The problem: hybrid cores aren’t symmetric multiprocessing

On Intel’s Alder Lake and later, a CPU isn’t a uniform pool of identical cores anymore — it’s a mix of P-cores (fast, wide out-of-order, hyperthreaded) and E-cores (slower per-thread, no hyperthreading, often missing ISA features the P-cores have, like AVX-512 on some SKUs). ggml’s threadpool has no idea about any of this by default: it spins up N threads and expects them to make roughly equal progress on equal-sized work slices. On a P+E hybrid part, that assumption breaks — the E-core threads become stragglers, and every generation step blocks on the slowest thread.
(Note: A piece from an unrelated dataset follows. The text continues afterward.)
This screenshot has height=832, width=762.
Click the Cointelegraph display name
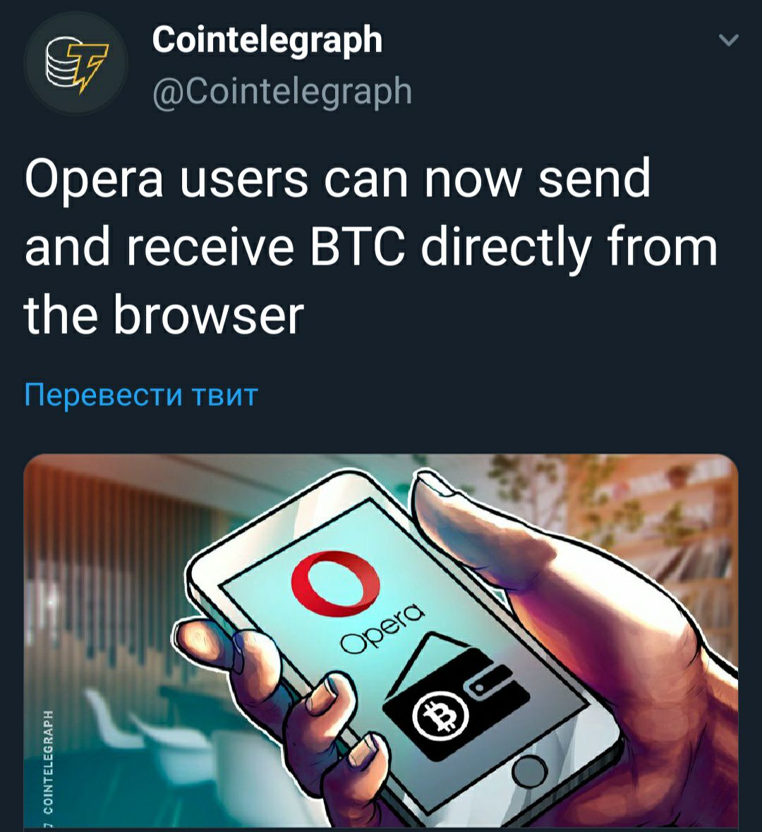(267, 40)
Throwing more threads at the problem makes it worse, not better, since token generation is memory-bandwidth-bound, not compute-bound, past a fairly low thread count.

Pinning with --cpu-mask / --cpu-range

llama.cpp exposes explicit affinity controls rather than leaving it to the OS scheduler:

./llama-cli -m model.gguf --cpu-range 0-7 --cpu-strict 1 --prio 2 \
            --threads 8 --threads-batch 16
  • --cpu-mask / --cpu-range pin the threadpool to a specific set of logical cores (P-cores only, in practice — check lscpu/Task Manager for which core indices are P vs E on your SKU).
  • --cpu-strict forces strict affinity instead of treating the mask as a soft hint.
  • --prio bumps scheduling priority so the OS doesn’t preempt inference threads for background work.
  • --threads vs --threads-batch matter because prompt processing (batch, compute-bound, parallelizes well) and token generation (sequential, bandwidth-bound) have different optimal thread counts — it’s common to set --threads-batch higher than --threads.
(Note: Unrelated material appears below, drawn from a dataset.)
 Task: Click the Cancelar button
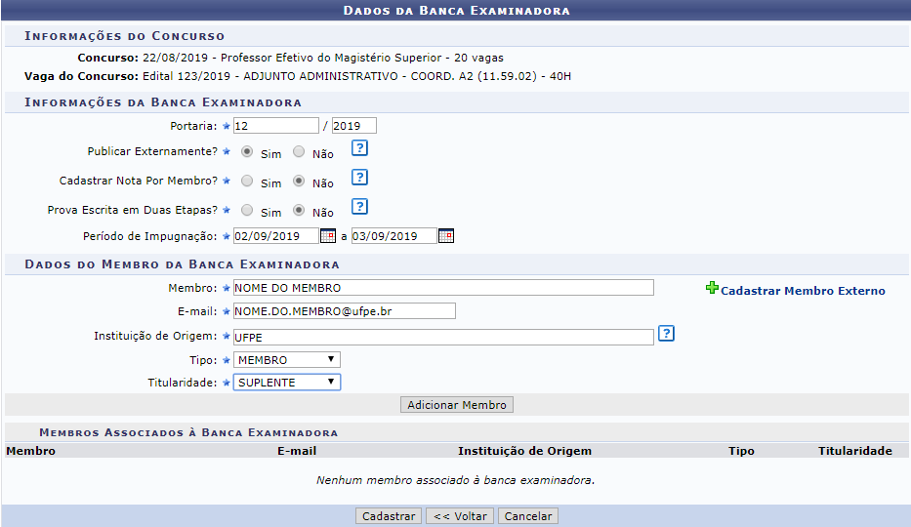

OpenMP build vs native threads

ggml can be compiled two ways: with GGML_OPENMP (uses the OpenMP runtime’s thread pool and its own affinity/spin-wait tuning via OMP_* env vars), or without it, falling back to std::thread plus platform-native affinity calls (pthread_setaffinity_np on Linux, SetThreadAffinityMask on Windows). The two behave differently under contention:

  • OpenMP’s runtime handles spin-then-yield backoff itself, which tends to cost less CPU when the pool is idle between requests.
  • The native-thread path gives llama.cpp’s own --poll flag direct control over how long a worker busy-waits before yielding — good for latency-sensitive single-request serving, bad for power draw if you’re running on battery.

Neither is universally better; the choice depends on whether you’re optimizing for tail latency (native threads, low --poll backoff) or for running many idle-but-resident model instances (OpenMP, let the runtime manage contention).
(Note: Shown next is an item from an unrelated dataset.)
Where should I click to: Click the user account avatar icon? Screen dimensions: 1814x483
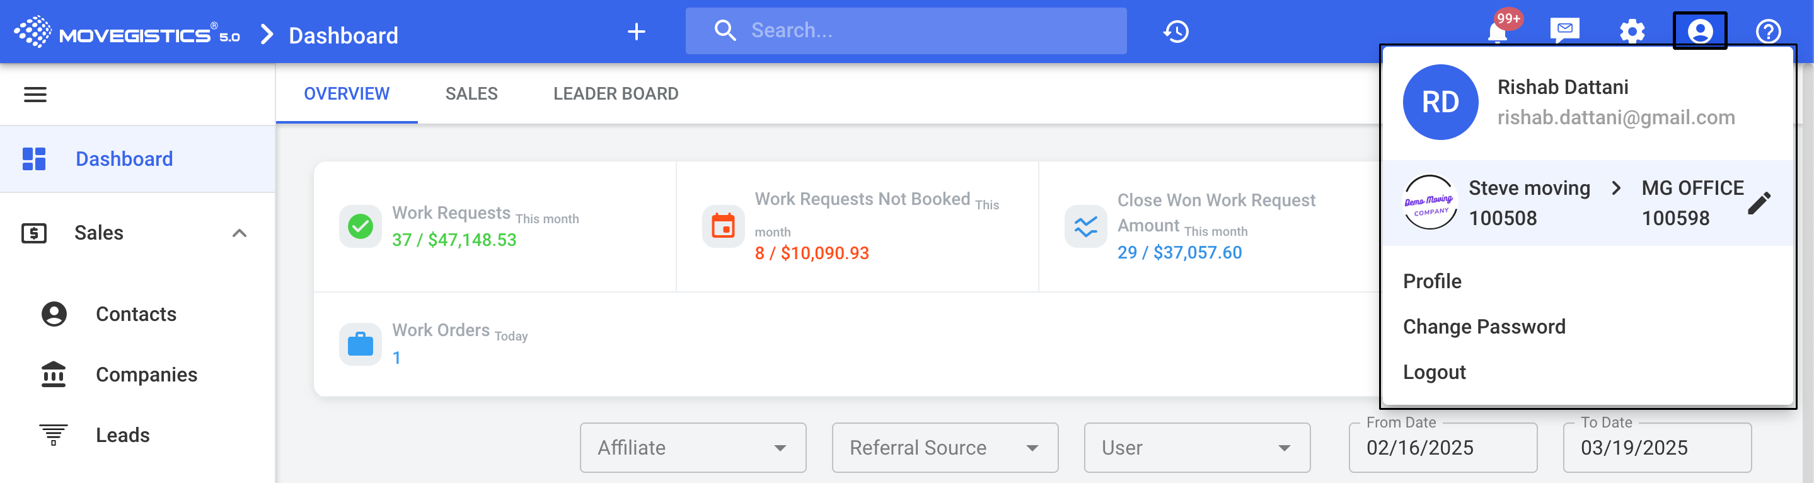pyautogui.click(x=1699, y=32)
What actually moved the needle

In practice, the bulk of the win came from three changes, not from adding threads:

  1. Excluding E-cores from the mask entirely for generation — mixed-core batches were consistently bottlenecked by the slowest thread.
  2. Separating --threads (generation) from --threads-batch (prompt processing) instead of using one value for both.
  3. Setting --cpu-strict 1 — without it, the scheduler would occasionally migrate a thread mid-run and reset whatever cache locality it had built up.

None of this shows up unless you’re watching per-core utilization during a run — at a glance, “more threads” looks like it should help, and it’s the opposite.